For a project where we’d like to communicate with an S7-1500 Siemens PLC to an historian over MQTT.
The broker is configured and running on a VMWare.
It is working fine using a user/password setup. When trying TLS, it won’t work.

To use TLS, I configured a CA to make a CA.crt, Server.crt and a Server.key using OpenSSL. I will not be using client certificates; server certification is enough.
While creating the server.crt, I specified the common name as the IP address of the VMWare.

In the mosquito.conf, I specified the cafile, keyfile and certfile as well as the listener 8883.
I suppose that tls-version 1.2 is default?

When testing the connection and trying to publish something using the terminal as a client, it replies with an ‘Unknown error’ after giving ‘Client null sending CONNECT”.
Although I’m giving the parameter cafile as well.

I also tried to specify the common name as the system name, but this doesn’t seem to work either.

Are there any problems I need to be aware of when modifying the mosquito.conf?
Because of the unknown error, is it hard to find my fault.

Thank you in advance!

Kind regards,

Current mosquitto version will allow TLS 1.2 and 1.3 connection, if not specified using tls_version in the mosquitto.conf.

What you describe sounds like you are using a self-signed certificate. In this case you have to make sure the CA.crt is used by the client to verify the server identity. As you server CERT is not signed by any well-know root CA.
As I don’t know what kind of MQTT client we are talking about it’s hard to decide, if the CA.crt is in the right format to be used by this client.
THe second problem might be the CN name of the server CERT. By default most TLS based clients will verify the server identity by comparing the CN with the host specified in the connect of the client. E.g. if you client connects to the MQTT broker using the name the client will check, if the CN of the server CERT is as well.

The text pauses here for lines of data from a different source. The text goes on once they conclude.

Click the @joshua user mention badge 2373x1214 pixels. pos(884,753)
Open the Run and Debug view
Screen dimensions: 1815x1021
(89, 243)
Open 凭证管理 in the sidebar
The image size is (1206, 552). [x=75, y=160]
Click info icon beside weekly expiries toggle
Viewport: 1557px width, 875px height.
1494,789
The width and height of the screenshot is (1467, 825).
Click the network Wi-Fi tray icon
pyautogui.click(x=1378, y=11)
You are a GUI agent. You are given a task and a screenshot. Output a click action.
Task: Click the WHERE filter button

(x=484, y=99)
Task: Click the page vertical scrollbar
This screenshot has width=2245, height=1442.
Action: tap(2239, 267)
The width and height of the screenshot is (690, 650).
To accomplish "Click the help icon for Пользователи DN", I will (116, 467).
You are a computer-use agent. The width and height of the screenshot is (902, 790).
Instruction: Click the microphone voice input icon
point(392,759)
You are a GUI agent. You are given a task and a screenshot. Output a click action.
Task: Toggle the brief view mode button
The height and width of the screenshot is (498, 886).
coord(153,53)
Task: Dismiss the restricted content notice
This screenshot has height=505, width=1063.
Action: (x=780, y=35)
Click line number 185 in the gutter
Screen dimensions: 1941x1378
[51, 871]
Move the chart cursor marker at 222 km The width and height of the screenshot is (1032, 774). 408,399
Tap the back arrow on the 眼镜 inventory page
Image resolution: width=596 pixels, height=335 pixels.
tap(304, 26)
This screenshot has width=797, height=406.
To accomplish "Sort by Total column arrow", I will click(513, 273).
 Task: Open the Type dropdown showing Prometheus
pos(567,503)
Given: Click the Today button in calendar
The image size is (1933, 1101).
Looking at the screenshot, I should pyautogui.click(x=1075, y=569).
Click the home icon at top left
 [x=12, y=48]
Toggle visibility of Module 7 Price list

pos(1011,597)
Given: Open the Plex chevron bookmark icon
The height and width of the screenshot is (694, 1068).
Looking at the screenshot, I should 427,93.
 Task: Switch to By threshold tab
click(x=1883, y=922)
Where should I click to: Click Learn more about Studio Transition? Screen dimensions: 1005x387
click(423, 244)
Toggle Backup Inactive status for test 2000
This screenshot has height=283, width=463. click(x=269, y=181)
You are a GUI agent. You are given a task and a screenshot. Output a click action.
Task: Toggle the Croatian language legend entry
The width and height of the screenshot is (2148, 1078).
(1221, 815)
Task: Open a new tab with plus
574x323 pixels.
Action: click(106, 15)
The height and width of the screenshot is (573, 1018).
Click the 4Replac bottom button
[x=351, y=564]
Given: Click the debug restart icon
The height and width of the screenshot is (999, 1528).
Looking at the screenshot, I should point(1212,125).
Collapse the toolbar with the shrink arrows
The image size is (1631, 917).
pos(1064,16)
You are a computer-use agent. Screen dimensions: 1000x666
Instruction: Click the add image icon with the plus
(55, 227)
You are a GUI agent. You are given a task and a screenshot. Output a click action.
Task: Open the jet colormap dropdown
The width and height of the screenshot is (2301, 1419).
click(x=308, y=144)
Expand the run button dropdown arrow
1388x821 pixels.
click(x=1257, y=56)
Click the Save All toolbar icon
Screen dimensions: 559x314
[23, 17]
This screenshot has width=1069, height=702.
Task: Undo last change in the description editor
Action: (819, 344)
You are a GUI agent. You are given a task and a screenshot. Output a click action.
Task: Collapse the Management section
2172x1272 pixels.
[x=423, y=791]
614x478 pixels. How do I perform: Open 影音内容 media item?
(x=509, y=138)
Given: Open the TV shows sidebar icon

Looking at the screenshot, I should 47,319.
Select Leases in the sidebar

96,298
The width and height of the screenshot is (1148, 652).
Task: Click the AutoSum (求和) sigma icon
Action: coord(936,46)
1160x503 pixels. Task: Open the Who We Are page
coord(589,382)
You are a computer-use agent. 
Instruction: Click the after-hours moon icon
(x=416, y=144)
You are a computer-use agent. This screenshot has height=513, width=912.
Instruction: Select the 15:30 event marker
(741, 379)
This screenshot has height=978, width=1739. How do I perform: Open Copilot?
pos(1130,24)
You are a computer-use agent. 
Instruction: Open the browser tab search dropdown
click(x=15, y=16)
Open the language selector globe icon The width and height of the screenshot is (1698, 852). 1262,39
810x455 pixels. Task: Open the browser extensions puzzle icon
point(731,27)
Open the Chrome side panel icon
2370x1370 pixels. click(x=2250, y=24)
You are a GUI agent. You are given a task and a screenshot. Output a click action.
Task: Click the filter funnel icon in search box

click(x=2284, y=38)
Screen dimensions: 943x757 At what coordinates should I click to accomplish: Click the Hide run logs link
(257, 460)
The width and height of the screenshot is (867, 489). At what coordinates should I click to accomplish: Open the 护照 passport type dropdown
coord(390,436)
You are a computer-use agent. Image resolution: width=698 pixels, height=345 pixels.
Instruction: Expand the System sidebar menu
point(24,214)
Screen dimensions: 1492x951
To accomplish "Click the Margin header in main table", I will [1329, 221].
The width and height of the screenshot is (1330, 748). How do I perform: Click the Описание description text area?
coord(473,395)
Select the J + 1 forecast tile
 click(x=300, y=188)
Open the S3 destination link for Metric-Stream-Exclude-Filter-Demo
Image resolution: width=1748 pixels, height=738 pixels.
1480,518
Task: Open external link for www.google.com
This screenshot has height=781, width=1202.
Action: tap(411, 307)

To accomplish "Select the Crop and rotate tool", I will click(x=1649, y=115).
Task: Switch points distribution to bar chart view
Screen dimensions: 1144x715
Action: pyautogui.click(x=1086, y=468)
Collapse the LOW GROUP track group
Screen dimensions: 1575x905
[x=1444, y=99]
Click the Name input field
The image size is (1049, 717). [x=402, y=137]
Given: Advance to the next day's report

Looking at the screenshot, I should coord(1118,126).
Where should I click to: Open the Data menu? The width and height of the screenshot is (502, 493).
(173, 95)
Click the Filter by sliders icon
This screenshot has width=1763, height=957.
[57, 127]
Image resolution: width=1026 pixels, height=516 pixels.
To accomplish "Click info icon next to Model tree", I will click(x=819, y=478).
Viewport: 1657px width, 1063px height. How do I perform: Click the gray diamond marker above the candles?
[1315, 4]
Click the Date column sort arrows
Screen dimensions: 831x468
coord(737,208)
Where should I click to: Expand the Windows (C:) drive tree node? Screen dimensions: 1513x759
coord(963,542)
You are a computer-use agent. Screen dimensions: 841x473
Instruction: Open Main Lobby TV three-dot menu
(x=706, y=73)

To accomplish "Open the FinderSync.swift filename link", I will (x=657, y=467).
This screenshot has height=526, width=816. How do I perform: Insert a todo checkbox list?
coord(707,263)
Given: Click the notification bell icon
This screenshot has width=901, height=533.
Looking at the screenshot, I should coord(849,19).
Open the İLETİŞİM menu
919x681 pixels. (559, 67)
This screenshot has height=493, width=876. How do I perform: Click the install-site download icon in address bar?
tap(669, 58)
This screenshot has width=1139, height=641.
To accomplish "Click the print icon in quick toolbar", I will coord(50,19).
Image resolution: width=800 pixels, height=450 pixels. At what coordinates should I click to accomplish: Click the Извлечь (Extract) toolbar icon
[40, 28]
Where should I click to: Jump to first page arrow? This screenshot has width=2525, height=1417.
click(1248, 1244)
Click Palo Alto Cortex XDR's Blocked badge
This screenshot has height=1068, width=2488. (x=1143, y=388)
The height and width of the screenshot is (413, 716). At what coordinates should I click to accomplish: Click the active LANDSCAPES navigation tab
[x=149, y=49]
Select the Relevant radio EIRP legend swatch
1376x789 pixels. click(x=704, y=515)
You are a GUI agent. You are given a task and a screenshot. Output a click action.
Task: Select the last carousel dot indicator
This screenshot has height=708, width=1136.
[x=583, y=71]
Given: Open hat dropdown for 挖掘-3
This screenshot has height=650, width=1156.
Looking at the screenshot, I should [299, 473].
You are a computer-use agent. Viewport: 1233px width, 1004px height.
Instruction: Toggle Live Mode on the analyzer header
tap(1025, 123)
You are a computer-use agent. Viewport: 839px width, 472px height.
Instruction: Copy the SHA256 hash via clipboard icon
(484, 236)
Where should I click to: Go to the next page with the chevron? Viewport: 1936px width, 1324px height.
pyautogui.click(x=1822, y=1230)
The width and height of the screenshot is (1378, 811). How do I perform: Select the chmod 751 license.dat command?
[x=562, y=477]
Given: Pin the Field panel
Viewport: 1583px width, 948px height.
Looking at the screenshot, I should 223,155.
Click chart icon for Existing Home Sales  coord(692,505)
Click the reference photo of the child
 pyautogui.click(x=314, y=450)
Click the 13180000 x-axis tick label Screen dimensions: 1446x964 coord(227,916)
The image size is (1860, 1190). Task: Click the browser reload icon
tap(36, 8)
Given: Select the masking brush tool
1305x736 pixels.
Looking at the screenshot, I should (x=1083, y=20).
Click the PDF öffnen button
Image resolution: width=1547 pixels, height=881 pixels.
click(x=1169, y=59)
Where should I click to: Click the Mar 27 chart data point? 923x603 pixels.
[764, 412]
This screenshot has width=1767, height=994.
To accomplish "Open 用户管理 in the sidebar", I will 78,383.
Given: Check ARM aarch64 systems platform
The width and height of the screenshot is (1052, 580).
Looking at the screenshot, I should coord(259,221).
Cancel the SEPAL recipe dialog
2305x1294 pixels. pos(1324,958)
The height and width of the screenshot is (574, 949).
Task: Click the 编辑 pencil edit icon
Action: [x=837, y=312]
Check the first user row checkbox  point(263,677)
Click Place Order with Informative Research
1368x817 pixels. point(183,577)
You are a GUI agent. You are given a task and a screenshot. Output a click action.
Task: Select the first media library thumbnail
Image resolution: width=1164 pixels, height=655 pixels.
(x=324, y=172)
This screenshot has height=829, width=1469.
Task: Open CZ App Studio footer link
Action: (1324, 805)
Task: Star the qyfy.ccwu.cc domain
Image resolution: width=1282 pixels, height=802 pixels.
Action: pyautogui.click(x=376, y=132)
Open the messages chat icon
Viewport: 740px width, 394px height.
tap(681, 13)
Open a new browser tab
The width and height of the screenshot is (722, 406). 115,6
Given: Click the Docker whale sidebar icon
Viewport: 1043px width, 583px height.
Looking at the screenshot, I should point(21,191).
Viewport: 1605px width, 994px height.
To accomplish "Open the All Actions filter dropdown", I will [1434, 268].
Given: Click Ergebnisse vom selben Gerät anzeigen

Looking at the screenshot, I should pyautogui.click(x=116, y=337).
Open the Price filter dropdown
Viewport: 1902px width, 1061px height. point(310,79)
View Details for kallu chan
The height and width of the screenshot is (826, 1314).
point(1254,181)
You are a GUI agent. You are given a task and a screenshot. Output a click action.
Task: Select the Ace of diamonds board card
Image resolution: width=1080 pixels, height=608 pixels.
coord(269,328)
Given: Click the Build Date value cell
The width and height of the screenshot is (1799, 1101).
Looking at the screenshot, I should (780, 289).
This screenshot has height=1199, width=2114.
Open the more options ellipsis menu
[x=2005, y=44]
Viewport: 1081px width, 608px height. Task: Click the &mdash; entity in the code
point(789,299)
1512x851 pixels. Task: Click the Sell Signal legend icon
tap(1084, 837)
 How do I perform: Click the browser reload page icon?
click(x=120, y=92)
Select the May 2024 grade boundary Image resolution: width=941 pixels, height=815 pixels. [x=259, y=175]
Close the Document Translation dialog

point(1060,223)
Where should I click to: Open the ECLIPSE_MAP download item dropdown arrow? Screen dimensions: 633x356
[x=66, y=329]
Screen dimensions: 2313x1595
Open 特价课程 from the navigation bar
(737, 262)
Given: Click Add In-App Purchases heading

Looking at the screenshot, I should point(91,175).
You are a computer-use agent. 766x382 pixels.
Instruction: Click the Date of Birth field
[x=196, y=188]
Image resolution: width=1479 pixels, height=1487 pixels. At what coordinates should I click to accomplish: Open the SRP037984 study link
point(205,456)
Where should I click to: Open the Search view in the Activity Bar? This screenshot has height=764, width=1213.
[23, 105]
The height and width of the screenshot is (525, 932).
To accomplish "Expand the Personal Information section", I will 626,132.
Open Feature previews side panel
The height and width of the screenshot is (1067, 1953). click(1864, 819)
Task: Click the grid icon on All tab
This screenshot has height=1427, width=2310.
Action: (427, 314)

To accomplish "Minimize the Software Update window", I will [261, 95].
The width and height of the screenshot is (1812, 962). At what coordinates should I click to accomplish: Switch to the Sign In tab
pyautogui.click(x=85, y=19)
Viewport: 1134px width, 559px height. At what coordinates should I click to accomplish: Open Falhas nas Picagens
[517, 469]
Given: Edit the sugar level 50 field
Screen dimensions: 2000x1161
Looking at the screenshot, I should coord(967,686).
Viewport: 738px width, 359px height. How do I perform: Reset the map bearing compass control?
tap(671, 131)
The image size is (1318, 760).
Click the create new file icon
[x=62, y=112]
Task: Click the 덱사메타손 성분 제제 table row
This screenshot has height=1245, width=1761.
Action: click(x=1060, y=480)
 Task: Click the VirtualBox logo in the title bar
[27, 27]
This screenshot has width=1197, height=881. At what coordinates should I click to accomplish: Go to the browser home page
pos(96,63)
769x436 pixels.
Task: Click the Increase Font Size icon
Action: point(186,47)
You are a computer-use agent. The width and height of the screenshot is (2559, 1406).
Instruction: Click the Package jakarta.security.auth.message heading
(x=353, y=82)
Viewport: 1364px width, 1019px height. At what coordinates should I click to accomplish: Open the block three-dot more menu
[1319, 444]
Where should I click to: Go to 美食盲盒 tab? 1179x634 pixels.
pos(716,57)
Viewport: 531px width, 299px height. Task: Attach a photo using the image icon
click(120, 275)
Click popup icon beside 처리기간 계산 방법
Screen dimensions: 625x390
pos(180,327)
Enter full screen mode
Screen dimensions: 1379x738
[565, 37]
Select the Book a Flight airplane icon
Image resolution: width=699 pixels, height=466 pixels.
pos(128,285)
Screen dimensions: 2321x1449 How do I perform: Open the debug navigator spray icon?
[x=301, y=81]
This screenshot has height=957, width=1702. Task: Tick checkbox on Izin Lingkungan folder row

To get more details about the reason for you problem it might be helpfull to disable the server identity check for a first test. Some TLS implementation allow to disable the server identity check. But you would need to fix the CN and should enable the server identity later to reduce the risk.

Another option would be to use the openssl tools to verify the TLS connection is working. E.g. for the sever you are able to check the connection by using:
openssl s_client -showcerts -connect

For your self signed CERT you would need to add the CA.crt to the openssl client invokation:
openssl s_client -CAfile CA.crt -showcerts -connect myserver.mydomain:8883

This way you should be able to check your server TLS setup independent on the MQTT client to be used.